- [Assignment]: Please restate the records that follow word for word, omitting any images.

(Records contained in a dataset)
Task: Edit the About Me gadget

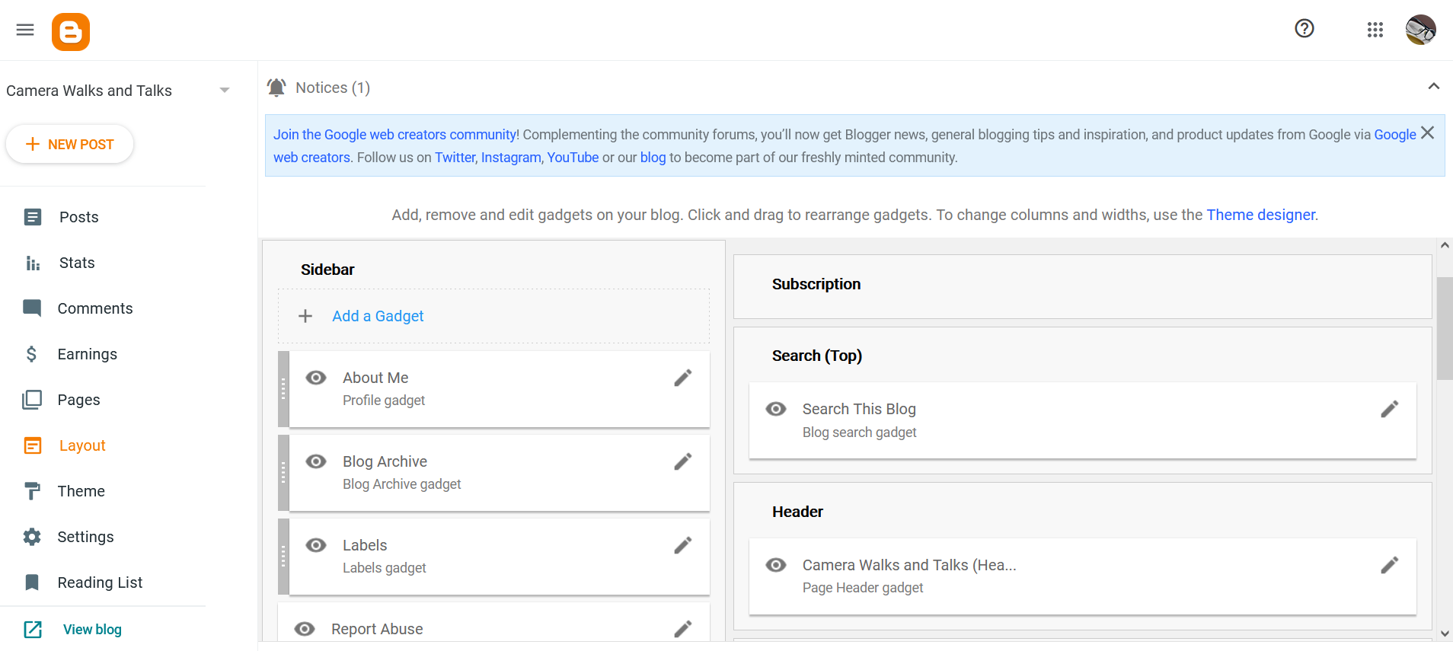Action: (682, 378)
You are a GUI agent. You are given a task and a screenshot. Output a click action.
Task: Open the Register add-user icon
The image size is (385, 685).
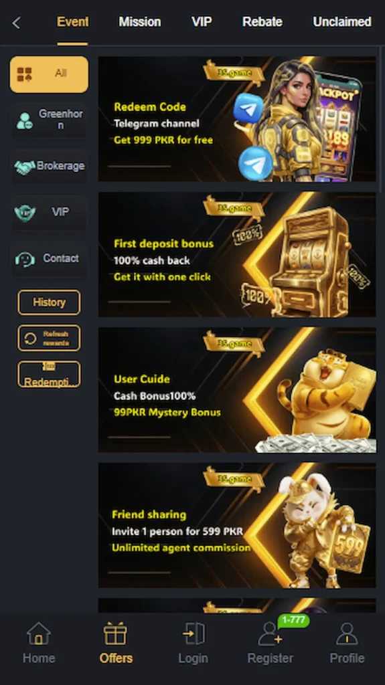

- [Response area]:
Task: Edit the About Me gadget

Action: (682, 378)
You are a GUI agent. You are given a task and a screenshot. Output a click action.
Task: Open the Register add-user icon
The image size is (385, 685).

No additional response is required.